Permalink for comment
To read all comments associated with this story, please click here.
Re: Big Difference
by Devon on Mon 16th Aug 2004 21:07 UTC

1. Microsfot has little to no competetion

Thats a matter of debate actually, and depends on the particular market and market segment. Even in segments where they don't, that cannot last forever.

2. Were talking tens of thousands vs hundreds of dollars. Modern Example: compair Oracle Database software lock-in vs Microsoft SQL Server Lock-in for a medium sized database.

When you are competing with free, hundreds may as well be tens of thousands. ;)

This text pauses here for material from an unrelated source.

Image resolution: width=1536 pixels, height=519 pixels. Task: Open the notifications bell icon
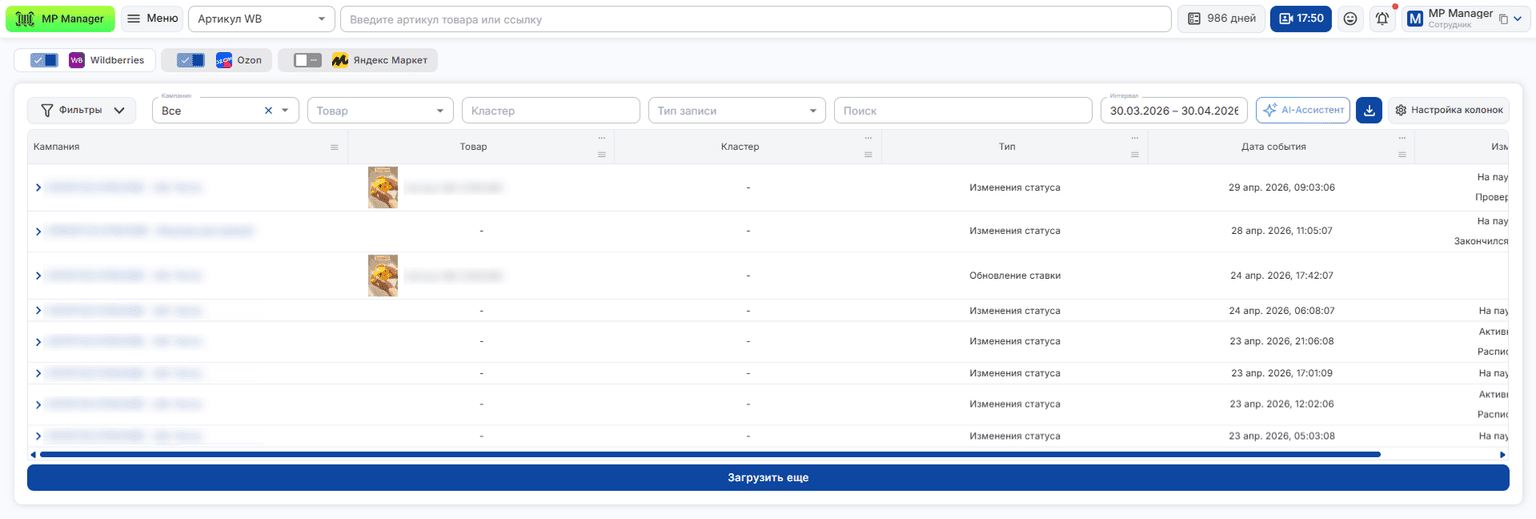click(x=1382, y=18)
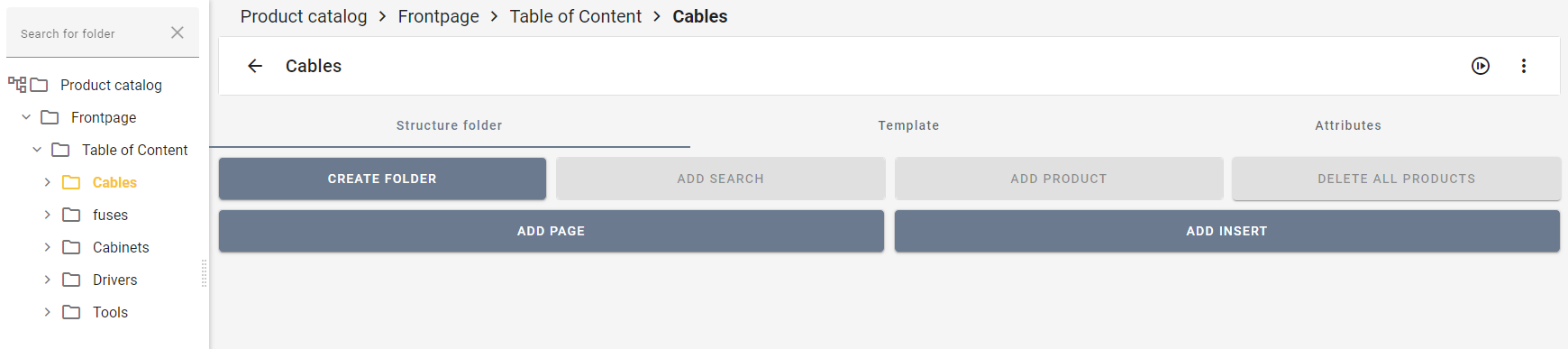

Fact is, actual amounts don't matter. All that matters is that the cost of software is being artificially inflated. Thats what Novell and others did then giving MS their "in", thats what MS is doing now. How long until FOSS or cheaper competitors take that "in"?

I own MS Office 2003 Small business version and i feel it was worth every cent of the $200 i payed for it.

And at one time many corporations probably felt the same way about their $10,000 dollar software too. ;)

Would you feel the same way if others where selling equivilent software for $19.95? Or gving it away as a free download? Software is nothing. It has no intrinsic value simply by existing like material goods do. It costs nothing to reproduce. The only value that a program has is the value we artificaly assign it.